Although actors changed their names or representations over time, a current official name is used for each actor in the data set. This was done to simplify the analysis but may not reflect internal changes in the institutional structure, composition or functions of actors through the study period. Of Arctic Council projects, the Arctic Climate Impact Assessment was the only Arctic Council initiative included in the data set as a distinct actor because it was the only one whose representatives were mentioned across different meeting levels. In addition, participation of the Inuit Circumpolar Council’s national branches is grouped under one name, limiting analysis of individual engagement. For simplicity, actors such as GRID-Arendal and EU-affiliated bodies were grouped under the UN Environment Programme and EU, respectively.
Gaps in the data set present opportunities for future research and highlight the importance of more consistent and detailed documentation—made publicly available—by the Arctic Council to support transparency. The ArcticPart data set may be valuable for researchers as well as those involved in Arctic governance.

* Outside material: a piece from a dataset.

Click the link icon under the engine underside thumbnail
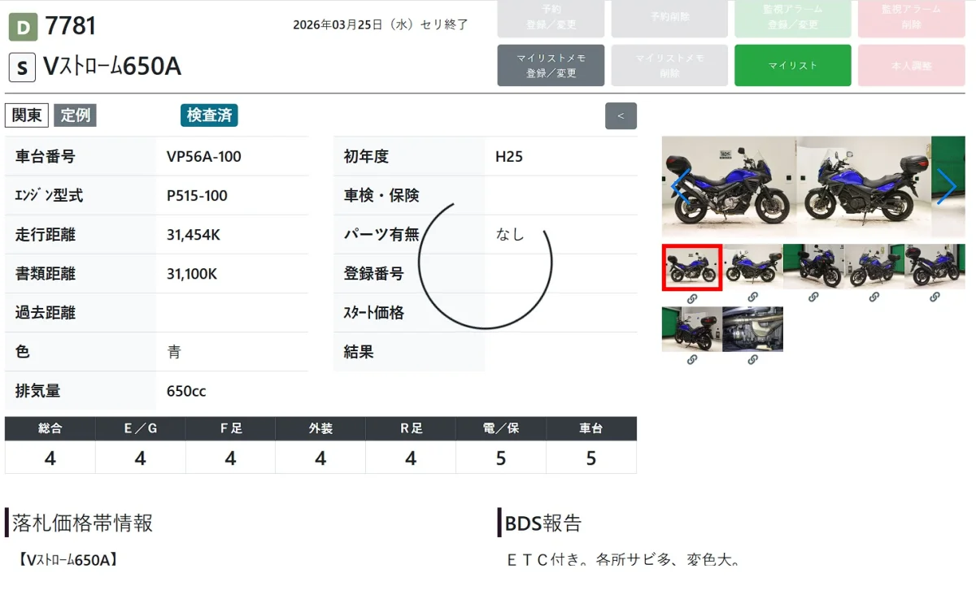The height and width of the screenshot is (608, 976). (752, 360)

The descriptive findings were presented at the Arctic Science Summit 2025 and the 10th China–Nordic Arctic Research Cooperation Symposium. I thank participants for their valuable feedback. This project forms part of my dissertation, and I am grateful to my advisor, Dr Paul Thiers, for his ongoing support. I also thank the Arctic Data Center, managed by the National Center for Ecological Analysis and Synthesis at the University of California, Santa Barbara, and Matthew B. Jones, Jim Regetz, Justin Kadi, Angie Garcia, Nicole Greco and Ginger Gillquist for their training during the January 2025 data management workshop. Finally, I am grateful to the two anonymous reviewers for their careful review and constructive feedback.